_TASK STATEMENT_
What is needed here is an exact repetition of the records below, beginning at the line that has "Execution Plan Caching" and stopping after the line that has "Terms and Conditions (296, 231)".

Stored records:
┄┄┄┄┄┄┄┄┄┄┄┄┄┄┄┄┄┄┄┄
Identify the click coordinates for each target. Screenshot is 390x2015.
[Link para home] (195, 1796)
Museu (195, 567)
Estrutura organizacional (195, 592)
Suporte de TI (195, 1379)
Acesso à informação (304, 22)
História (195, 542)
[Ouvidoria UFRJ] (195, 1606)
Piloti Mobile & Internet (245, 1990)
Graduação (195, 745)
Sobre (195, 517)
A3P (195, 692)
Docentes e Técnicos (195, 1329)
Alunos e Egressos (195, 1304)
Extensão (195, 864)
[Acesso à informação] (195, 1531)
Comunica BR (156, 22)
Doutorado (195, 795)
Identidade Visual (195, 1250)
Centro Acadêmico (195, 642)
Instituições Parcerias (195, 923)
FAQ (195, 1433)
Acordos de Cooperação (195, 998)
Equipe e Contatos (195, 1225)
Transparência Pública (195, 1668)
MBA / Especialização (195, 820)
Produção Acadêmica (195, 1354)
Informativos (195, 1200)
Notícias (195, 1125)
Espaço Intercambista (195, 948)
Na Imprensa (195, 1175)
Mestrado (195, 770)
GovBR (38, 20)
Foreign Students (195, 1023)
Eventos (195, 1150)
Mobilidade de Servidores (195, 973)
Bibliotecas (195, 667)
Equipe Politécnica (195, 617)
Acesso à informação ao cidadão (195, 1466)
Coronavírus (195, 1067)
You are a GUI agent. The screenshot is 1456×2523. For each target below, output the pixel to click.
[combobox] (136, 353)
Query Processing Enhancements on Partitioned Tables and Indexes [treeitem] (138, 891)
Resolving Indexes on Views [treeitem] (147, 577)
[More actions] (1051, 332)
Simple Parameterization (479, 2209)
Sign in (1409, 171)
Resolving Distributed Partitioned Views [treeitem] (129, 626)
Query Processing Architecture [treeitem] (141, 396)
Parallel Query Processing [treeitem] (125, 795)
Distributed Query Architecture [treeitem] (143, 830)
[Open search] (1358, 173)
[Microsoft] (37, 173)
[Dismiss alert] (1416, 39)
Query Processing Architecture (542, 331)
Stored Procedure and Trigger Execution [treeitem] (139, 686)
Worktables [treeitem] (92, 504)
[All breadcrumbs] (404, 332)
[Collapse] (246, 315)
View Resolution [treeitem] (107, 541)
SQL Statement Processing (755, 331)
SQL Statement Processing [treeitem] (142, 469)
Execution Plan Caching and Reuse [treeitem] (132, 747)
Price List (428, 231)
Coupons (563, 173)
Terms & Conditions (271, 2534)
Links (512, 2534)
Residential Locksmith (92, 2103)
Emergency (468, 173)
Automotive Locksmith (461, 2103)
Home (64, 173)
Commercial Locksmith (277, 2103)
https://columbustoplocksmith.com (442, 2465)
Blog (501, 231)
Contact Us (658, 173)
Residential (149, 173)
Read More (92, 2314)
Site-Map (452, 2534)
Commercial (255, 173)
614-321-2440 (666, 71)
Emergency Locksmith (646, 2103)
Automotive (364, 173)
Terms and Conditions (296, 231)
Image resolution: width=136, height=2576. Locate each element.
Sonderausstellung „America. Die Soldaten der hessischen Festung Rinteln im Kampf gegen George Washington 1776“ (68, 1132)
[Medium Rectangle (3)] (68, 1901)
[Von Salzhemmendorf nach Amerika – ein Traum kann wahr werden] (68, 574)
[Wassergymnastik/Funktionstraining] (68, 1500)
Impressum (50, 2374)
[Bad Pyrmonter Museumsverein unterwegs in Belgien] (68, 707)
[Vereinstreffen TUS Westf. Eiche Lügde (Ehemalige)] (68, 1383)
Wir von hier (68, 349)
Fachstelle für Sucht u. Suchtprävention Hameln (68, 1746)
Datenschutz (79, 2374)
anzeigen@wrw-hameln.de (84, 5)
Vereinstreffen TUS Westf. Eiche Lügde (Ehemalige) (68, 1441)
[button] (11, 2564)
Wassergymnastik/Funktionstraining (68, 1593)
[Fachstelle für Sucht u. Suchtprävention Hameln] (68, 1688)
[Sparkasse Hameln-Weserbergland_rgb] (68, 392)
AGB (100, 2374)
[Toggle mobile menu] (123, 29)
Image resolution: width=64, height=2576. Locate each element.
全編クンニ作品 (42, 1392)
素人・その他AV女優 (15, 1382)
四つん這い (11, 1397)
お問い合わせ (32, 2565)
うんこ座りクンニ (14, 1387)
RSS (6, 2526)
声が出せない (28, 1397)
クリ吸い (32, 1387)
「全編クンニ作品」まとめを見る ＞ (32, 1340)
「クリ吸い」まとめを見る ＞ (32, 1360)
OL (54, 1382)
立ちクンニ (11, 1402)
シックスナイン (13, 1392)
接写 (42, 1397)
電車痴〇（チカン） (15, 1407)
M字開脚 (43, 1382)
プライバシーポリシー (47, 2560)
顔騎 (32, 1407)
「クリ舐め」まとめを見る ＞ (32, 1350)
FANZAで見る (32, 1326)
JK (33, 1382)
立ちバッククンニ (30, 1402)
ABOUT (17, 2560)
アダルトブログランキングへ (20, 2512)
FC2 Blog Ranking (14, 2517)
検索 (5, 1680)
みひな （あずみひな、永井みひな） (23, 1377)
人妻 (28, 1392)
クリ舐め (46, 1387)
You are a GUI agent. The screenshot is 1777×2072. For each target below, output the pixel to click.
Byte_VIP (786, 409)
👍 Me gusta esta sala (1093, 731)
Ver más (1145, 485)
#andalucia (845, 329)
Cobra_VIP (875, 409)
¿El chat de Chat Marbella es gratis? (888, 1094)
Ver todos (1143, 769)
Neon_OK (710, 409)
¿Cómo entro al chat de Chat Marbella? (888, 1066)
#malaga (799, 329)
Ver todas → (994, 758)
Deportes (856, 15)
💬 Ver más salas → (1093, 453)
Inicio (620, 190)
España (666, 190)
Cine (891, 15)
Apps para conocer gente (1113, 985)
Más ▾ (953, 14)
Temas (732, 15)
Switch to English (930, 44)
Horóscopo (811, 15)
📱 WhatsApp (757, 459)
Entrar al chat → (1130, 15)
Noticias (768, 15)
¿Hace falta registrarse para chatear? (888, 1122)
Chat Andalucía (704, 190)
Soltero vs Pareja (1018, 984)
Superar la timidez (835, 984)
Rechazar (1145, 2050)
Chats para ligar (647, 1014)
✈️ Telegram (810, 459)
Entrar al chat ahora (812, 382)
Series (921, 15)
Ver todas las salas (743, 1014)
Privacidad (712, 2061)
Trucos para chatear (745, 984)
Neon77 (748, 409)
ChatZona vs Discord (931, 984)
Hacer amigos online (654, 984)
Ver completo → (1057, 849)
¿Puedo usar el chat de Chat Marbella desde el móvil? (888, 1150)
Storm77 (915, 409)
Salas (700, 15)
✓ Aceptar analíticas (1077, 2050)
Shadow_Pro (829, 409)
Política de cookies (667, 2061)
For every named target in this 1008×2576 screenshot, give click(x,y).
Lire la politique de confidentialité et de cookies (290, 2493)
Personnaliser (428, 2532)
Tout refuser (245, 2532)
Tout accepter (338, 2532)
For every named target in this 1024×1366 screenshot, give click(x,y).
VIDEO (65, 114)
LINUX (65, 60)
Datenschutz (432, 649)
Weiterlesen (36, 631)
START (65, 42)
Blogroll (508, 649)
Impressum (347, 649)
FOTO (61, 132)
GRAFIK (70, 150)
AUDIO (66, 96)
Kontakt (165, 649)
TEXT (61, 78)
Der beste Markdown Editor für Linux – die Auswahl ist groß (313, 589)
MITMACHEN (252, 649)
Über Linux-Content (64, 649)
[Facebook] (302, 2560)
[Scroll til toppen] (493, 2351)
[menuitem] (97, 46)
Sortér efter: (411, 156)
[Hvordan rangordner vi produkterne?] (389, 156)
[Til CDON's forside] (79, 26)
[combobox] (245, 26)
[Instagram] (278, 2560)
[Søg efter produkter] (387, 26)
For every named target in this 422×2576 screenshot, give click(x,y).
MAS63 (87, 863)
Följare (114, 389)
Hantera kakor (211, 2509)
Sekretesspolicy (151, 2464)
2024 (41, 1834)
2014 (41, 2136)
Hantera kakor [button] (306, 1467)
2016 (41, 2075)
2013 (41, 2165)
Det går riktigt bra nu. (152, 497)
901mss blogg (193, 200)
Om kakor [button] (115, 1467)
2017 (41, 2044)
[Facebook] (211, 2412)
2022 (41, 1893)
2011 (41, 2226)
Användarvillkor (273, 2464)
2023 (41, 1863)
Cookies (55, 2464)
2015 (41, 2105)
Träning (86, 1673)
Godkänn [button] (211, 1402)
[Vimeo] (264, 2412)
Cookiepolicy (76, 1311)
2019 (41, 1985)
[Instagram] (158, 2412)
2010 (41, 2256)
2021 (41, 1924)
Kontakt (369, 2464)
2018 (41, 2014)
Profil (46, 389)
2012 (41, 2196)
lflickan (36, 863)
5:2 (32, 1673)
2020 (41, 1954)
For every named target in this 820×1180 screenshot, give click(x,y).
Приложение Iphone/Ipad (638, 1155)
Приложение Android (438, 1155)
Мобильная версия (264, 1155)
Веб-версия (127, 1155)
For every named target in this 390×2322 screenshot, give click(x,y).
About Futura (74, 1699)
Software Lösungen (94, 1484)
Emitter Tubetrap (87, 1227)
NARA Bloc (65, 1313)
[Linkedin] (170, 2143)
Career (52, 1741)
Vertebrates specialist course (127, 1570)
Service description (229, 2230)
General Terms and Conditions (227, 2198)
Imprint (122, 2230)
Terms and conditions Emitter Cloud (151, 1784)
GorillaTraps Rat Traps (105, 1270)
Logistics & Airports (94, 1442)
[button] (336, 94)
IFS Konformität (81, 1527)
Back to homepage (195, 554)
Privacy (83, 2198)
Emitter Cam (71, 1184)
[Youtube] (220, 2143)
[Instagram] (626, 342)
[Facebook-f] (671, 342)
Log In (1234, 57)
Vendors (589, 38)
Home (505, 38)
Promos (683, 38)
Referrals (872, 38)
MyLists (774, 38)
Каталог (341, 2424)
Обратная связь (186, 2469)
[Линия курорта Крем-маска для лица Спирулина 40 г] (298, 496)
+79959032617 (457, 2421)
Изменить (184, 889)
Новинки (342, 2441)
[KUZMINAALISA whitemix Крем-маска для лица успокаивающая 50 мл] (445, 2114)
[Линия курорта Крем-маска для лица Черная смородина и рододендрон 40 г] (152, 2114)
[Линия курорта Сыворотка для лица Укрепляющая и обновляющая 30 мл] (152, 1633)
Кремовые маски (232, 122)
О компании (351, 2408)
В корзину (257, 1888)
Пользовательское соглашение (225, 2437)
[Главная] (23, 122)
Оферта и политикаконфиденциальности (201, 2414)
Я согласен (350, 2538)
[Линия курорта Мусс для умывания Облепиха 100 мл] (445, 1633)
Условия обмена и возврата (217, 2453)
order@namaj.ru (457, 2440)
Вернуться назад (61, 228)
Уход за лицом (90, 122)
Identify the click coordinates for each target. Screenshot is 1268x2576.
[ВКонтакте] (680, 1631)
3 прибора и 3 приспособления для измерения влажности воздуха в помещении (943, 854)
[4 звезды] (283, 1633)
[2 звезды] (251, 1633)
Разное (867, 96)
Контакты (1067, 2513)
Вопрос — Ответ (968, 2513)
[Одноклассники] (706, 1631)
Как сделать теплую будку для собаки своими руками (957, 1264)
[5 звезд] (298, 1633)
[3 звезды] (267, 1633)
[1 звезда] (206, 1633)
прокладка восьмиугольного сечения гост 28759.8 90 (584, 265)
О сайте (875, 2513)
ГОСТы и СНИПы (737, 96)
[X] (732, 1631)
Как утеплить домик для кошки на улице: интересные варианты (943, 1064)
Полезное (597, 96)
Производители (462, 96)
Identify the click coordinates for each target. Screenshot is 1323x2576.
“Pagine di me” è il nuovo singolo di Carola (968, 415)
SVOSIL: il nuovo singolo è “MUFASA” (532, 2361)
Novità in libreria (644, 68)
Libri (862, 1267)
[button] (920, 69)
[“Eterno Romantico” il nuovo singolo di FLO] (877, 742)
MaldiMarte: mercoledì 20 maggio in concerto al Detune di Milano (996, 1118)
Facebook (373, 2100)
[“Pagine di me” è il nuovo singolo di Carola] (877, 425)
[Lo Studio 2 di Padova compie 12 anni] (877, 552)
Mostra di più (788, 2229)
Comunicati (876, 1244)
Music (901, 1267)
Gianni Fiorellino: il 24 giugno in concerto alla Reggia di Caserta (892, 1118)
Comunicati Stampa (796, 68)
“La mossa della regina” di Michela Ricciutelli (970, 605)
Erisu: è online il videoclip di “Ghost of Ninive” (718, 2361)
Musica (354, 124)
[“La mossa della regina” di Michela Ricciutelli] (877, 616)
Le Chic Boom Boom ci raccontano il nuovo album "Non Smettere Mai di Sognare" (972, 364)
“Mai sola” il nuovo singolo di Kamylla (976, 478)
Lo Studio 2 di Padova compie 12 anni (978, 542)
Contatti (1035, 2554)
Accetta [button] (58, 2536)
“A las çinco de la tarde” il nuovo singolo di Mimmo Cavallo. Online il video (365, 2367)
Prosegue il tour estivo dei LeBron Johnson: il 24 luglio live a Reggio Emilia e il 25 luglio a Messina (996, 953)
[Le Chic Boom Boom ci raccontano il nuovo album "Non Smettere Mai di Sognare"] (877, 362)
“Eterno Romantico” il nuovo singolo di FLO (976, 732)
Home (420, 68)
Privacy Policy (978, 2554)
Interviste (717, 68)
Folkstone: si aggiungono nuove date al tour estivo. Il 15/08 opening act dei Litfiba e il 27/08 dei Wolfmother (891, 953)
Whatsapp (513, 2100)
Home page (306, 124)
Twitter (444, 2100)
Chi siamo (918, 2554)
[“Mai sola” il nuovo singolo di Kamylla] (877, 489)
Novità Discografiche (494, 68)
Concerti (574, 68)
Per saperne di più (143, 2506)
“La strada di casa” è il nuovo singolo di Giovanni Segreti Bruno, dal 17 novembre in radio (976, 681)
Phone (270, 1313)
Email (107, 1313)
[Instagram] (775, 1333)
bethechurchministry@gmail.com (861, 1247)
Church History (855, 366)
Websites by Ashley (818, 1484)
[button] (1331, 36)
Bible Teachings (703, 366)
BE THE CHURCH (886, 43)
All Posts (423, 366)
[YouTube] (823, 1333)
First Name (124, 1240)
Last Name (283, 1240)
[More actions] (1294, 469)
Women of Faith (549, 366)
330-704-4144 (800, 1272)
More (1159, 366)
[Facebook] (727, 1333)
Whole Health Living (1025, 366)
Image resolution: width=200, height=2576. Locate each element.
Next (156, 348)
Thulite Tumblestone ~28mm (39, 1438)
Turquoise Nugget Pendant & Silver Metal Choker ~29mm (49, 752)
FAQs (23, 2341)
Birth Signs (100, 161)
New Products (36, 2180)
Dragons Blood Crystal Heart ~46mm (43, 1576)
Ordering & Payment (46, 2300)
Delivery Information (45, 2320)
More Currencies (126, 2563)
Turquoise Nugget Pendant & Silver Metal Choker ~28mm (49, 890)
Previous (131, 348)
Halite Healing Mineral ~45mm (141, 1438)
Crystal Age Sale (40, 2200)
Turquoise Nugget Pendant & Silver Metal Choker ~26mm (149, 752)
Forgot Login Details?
┄┄┄┄┄┄┄┄┄┄┄┄┄┄┄┄┄┄┄┄
_OUTPUT FOR THIS TASK_
Execution Plan Caching and Reuse [treeitem] (132, 747)
Price List (428, 231)
Coupons (563, 173)
Terms & Conditions (271, 2534)
Links (512, 2534)
Residential Locksmith (92, 2103)
Emergency (468, 173)
Automotive Locksmith (461, 2103)
Home (64, 173)
Commercial Locksmith (277, 2103)
https://columbustoplocksmith.com (442, 2465)
Blog (501, 231)
Contact Us (658, 173)
Residential (149, 173)
Read More (92, 2314)
Site-Map (452, 2534)
Commercial (255, 173)
614-321-2440 (666, 71)
Emergency Locksmith (646, 2103)
Automotive (364, 173)
Terms and Conditions (296, 231)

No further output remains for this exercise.